A section of the film spotlights Robertet’s raw material processing facility in full throttle. There, perfumers can experience how the fragrance supplier operated 50 years ago.
Demachy ventures to Calabria, in southern Italy, on a quest for zest. And in Tokyo, he meets with 10th-generation master swordsmith Yoshindo Yoshihara. The filmmakers introduced the two.
“We had done a few little short documentary films with François for Dior, around the raw materials he uses for some of his most iconic fragrances,” said Beauvais, who explained he and de Kersauson then got to talking about how it would be great to tell the story of Demachy’s creative process. “There are tons of documentaries about food, painting, music — but nothing has really been done about crafting fragrance, the job of a perfume-maker.
“The way François shares with you is not really through language [but] through grabbing things and making you smell them,” he continued.
“François is so humble, sometimes that was a real challenge for us,” admitted de Kersauson. “But we’re very happy that it is this way, because it allowed us to go and seek François — not his own personality, but the people who actually help him do perfumes. We had to look for other people in order to tell François’ story.
“Somehow, that’s a real proof of his humility, that he’s not afraid of showing that he relies on other people’s talents, and yet, all those people will tell you he’s the one doing the work,” added de Kersauson. “Perfume is collaborative — it may be one man’s vision, but a lot of people’s vision come into play. It’s an orchestra.”
Music, in fact, plays an important role throughout the documentary, which is set to various soundtracks, including “Femme Femme, by Pascal Parisot & Fredda; “Ocean, by Fruit Bats, and “Papa Loves Mambo,” by Perry Como.
“It’s very difficult for someone to talk about perfume and make [people] feel a scent when [they’re] not smelling it,” said Beauvais. “There is something in the realm of scent that is close to music.”
Each, for instance, is comprised of notes, conjures up strong emotion and is vividly transporting.
“It was just a matter of finding music that matched the human journey of François’ craft,” said Beauvais.
“Nose” is generally shot with a hand-held camera.
“We were looking for simplicity, to do something that would not be pretty because it’s over-produced or -crafted, but mostly because it feels natural,” said de Kersauson. “If the camera shakes, it’s not perfect. That is good because it doesn’t look rehearsed or controlled.”
The human journey the documentary ended up taking took Beauvais by surprise.

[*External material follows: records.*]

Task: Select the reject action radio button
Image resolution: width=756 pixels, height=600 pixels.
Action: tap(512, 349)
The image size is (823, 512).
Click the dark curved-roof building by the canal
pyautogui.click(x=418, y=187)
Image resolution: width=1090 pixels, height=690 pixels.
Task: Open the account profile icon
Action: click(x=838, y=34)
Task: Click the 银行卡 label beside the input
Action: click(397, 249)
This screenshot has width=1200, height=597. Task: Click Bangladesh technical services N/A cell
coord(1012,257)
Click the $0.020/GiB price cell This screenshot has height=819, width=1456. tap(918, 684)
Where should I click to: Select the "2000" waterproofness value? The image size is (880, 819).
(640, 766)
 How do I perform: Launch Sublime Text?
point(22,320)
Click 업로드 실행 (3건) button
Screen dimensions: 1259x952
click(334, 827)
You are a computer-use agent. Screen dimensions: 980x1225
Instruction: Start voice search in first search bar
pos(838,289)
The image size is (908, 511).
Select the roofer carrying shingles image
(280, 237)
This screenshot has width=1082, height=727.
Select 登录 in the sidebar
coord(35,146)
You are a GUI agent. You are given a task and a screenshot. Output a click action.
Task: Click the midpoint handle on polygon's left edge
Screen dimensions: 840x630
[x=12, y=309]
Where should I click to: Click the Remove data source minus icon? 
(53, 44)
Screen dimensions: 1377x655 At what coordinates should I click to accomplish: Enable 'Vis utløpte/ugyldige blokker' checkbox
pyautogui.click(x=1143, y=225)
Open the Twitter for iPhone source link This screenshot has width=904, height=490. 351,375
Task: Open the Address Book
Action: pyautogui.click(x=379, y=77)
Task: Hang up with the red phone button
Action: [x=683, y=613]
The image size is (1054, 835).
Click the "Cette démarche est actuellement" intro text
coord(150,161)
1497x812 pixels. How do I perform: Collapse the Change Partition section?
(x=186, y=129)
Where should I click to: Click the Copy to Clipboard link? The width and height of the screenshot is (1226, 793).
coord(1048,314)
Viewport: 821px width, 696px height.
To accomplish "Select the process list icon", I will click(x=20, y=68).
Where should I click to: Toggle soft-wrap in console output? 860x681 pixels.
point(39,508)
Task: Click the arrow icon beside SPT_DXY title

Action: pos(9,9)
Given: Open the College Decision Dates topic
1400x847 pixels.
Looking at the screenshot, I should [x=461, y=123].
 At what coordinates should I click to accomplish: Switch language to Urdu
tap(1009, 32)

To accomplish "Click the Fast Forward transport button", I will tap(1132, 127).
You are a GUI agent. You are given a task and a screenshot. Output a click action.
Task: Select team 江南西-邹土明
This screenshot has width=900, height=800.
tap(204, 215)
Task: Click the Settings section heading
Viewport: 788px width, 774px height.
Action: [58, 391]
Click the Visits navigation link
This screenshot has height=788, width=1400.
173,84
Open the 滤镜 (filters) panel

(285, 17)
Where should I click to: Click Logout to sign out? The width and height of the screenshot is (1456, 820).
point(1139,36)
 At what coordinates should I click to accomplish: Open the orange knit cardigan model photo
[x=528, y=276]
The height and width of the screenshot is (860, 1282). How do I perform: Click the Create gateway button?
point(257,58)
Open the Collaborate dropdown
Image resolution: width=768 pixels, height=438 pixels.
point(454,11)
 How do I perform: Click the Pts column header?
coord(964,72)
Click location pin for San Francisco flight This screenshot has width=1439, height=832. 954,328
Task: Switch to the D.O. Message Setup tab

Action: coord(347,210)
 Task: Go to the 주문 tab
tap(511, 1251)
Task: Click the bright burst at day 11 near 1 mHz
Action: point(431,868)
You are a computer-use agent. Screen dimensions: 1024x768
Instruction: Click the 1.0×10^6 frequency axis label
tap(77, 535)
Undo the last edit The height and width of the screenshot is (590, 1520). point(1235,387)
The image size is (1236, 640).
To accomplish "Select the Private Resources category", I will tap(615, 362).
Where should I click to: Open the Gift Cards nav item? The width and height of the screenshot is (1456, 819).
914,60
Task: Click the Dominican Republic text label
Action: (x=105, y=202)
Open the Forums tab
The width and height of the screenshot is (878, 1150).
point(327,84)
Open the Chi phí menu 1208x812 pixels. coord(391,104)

“The film really talks about relationships — with all the people involved in different stages of the creation, whether it’s in the laboratory or in the field,” he said. “And that’s what makes François François, and his creation his creation. That’s what makes him unique.”
“Nose,” made by Mercenary Productions, made the selection in the 2020 edition of the Tribeca Film Festival. In the U.S., the documentary is to be available on demand on Apple TV, Amazon Prime Video and Google Play starting Feb. 22.